▶ **Exercise directions**:
Reproduce verbatim the lines of the listing below, starting with the line that contains "You are a computer-use agent." and continuing through the line that contains "pos(154,134)", with both of those lines included. Leave the pictures out of your reproduction.
━━━━━ Recorded data
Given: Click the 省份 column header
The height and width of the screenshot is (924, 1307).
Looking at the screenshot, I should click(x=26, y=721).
━━━━━━━━━━
━━━━━ Recorded data
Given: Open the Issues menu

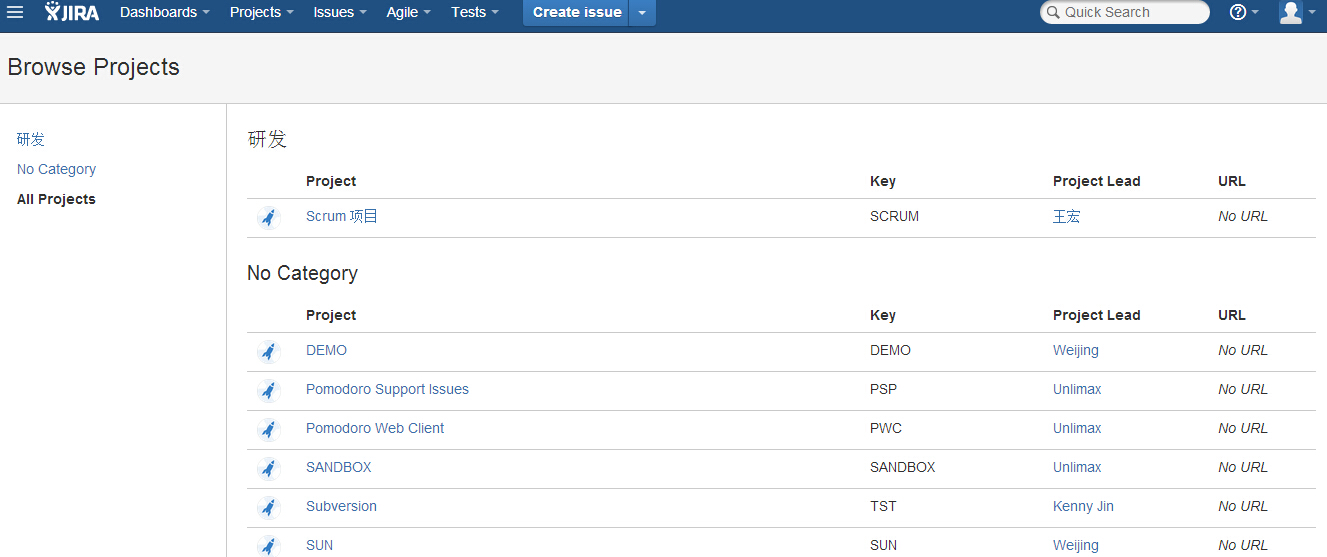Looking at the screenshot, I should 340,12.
━━━━━━━━━━
━━━━━ Recorded data
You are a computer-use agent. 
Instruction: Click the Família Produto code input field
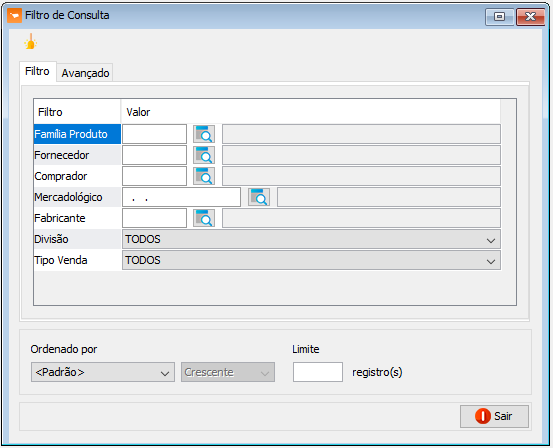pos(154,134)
━━━━━━━━━━
▶ **Answer below**:
You are a computer-use agent. 
Instruction: Click the Família Produto code input field
pos(154,134)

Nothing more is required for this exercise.